(Items from a dataset)
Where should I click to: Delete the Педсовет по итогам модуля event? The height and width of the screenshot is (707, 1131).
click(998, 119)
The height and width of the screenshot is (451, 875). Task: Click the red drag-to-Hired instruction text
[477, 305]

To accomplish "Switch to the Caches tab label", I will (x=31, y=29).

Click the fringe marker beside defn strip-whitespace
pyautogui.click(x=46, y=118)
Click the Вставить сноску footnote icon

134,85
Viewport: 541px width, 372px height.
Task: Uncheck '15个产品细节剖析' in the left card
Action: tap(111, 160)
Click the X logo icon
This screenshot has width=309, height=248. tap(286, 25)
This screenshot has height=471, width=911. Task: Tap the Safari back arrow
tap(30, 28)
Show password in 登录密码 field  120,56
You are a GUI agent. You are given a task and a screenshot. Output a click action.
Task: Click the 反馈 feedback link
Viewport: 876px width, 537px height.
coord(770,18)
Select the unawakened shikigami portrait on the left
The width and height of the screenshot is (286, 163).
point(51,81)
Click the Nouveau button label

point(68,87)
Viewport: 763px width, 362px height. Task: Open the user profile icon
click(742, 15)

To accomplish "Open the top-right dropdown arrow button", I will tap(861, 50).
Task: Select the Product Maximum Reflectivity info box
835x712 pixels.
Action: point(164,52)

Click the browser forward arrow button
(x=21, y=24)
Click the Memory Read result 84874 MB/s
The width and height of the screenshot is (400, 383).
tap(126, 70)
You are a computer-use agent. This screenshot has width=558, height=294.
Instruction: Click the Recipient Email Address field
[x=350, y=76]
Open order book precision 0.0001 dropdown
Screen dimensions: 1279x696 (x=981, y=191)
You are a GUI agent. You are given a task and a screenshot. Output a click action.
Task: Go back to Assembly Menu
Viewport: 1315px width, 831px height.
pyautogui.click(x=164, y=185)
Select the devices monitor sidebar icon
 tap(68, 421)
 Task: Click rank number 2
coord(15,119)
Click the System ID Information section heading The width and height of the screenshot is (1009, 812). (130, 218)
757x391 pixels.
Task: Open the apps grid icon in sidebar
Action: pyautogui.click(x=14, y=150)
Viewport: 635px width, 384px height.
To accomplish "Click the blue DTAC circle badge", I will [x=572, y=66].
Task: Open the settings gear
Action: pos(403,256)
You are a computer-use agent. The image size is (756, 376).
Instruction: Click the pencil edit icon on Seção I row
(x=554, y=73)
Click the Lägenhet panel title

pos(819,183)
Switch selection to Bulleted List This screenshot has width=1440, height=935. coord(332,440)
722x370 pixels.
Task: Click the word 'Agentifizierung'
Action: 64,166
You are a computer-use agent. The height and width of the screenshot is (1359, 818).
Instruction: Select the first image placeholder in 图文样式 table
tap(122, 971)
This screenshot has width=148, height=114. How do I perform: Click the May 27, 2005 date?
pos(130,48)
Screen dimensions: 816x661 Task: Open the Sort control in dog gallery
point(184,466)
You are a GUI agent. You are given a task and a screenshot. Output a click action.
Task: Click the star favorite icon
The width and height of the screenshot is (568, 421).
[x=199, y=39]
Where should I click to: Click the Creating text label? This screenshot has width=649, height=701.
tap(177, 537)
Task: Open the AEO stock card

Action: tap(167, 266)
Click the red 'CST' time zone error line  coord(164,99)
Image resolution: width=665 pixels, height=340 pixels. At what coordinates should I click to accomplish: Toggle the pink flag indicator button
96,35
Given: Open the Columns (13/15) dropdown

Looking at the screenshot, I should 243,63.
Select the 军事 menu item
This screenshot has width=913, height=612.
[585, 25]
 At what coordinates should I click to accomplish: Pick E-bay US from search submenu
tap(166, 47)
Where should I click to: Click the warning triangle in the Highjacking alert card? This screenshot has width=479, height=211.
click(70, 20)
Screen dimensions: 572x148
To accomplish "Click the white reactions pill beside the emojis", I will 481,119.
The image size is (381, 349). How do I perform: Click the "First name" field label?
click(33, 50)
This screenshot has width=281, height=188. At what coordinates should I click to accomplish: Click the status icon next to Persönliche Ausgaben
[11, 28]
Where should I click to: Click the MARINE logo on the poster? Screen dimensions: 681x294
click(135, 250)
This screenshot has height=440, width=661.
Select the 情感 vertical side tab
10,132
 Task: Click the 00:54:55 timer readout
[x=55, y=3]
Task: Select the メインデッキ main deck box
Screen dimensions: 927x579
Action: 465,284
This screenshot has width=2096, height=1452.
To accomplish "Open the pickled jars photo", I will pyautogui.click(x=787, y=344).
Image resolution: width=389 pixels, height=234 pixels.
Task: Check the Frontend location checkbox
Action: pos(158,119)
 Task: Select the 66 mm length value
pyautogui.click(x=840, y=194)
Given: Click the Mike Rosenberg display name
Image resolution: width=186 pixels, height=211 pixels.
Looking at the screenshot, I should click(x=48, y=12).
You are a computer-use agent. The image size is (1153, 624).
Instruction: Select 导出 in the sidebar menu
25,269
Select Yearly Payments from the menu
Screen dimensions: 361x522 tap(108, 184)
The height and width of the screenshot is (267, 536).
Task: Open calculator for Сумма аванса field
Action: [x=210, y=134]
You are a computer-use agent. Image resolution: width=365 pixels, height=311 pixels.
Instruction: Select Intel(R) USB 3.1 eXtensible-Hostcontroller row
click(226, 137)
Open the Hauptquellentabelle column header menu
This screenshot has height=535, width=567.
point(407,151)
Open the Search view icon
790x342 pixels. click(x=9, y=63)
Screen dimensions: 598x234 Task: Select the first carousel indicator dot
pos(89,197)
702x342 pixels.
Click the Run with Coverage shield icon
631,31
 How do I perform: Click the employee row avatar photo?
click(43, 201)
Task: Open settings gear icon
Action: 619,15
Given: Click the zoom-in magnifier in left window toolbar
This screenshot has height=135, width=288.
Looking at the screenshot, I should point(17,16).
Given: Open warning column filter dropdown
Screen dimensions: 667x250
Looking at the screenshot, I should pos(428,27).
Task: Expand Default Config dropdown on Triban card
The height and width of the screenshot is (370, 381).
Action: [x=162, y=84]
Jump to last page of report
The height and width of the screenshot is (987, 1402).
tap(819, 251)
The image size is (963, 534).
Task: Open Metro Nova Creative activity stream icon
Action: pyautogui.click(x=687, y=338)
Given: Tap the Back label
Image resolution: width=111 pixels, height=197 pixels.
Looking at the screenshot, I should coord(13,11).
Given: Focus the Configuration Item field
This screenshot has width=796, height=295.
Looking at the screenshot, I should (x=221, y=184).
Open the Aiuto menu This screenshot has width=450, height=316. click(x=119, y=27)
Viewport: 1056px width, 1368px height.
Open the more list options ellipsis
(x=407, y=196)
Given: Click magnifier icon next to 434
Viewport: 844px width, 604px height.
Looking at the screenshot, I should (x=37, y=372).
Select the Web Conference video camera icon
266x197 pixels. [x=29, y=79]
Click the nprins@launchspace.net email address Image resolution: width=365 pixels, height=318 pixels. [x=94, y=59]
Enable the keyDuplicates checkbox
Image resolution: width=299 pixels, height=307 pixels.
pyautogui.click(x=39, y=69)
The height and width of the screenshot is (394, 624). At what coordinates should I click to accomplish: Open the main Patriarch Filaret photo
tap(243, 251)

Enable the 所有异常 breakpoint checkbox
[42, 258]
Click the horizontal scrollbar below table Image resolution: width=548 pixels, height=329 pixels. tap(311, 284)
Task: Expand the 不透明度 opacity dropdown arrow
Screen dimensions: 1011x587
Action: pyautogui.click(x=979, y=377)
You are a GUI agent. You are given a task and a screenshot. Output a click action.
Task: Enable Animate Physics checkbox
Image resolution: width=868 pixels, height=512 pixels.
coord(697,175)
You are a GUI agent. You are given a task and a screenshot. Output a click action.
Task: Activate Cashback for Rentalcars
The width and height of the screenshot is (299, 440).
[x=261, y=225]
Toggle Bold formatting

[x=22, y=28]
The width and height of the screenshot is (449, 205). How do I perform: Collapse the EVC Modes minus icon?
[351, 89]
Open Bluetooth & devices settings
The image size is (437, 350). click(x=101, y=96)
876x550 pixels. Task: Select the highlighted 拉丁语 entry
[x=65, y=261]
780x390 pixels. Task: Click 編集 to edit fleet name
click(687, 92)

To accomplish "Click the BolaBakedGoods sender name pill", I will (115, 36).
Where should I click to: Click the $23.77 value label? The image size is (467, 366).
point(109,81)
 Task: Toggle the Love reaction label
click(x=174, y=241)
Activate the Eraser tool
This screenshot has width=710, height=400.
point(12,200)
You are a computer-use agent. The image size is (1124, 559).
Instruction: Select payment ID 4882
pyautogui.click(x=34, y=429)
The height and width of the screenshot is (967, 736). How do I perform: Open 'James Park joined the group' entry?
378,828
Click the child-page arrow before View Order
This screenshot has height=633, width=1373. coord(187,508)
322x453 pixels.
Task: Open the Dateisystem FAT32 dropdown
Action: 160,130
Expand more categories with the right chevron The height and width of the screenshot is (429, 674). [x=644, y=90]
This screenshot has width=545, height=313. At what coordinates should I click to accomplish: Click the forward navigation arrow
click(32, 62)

→ What to do:
Establish how many lines of the data above contain "computer". State that number and no more.

→ Written solution:
6